## The request
Arrange the items below as a Markdown table with the columns "Row" and "Line," starting at the line that contains "Click the Message" and ending at the last line of the items, with both ends included. Number each line in order, skip any blank lines, and leave the pictures out.

(Rows from a screen grounding dataset)
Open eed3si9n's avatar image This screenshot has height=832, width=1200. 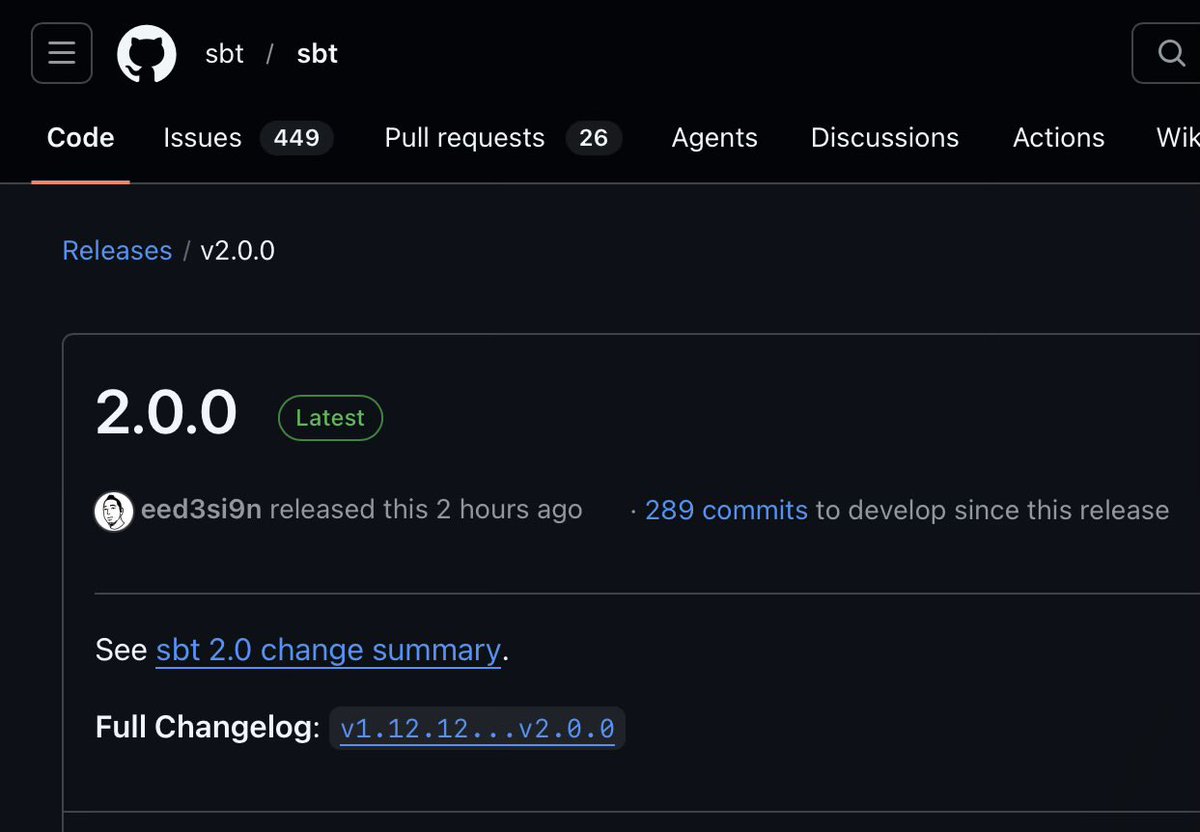[x=114, y=511]
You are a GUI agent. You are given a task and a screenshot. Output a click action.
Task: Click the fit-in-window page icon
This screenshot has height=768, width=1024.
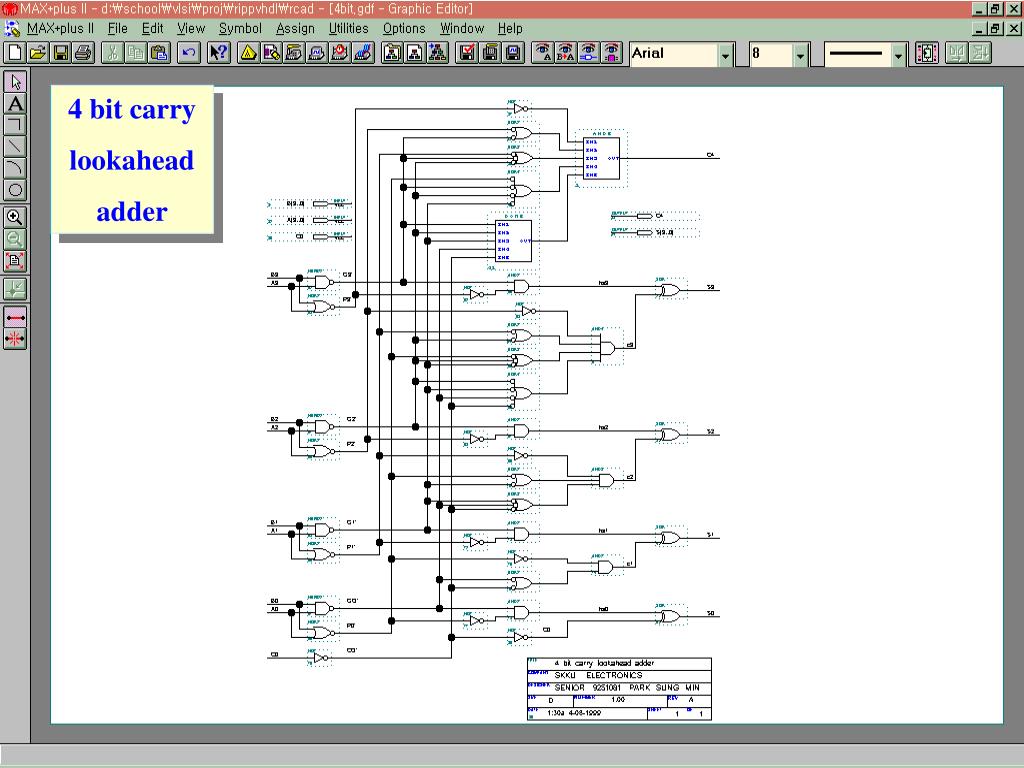15,261
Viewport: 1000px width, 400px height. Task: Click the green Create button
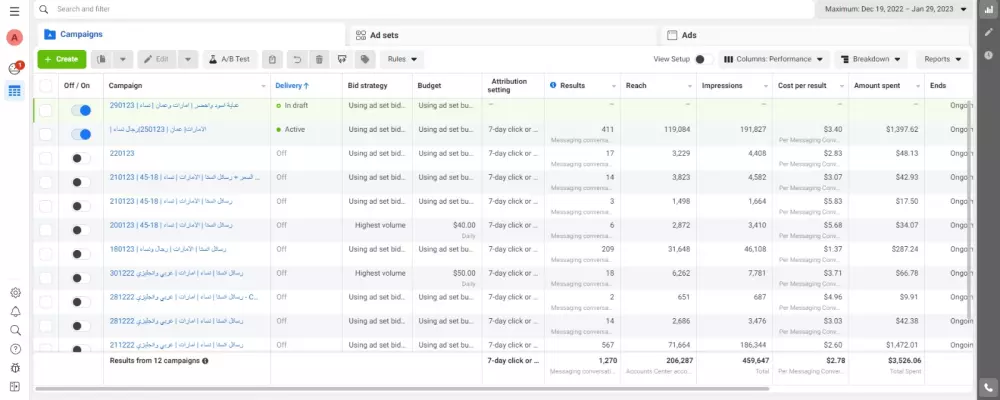(x=61, y=59)
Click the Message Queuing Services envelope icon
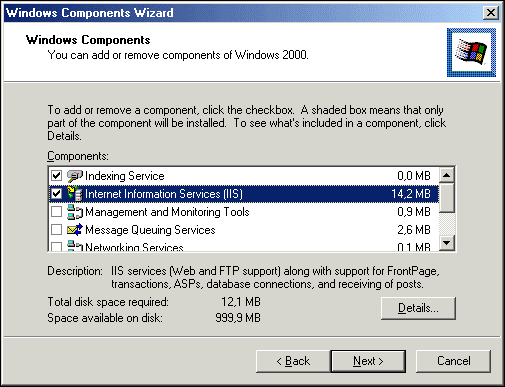Screen dimensions: 505x387 [75, 230]
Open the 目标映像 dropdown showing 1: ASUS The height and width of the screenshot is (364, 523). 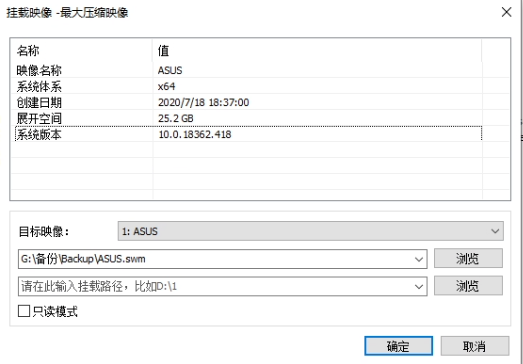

## Exercise response
| Row | Line |
|---|---|
| 1 | Click the Message Queuing Services envelope icon |
| 2 | Screen dimensions: 505x387 [75, 230] |
| 3 | Open the 目标映像 dropdown showing 1: ASUS The height and width of the screenshot is (364, 523).  |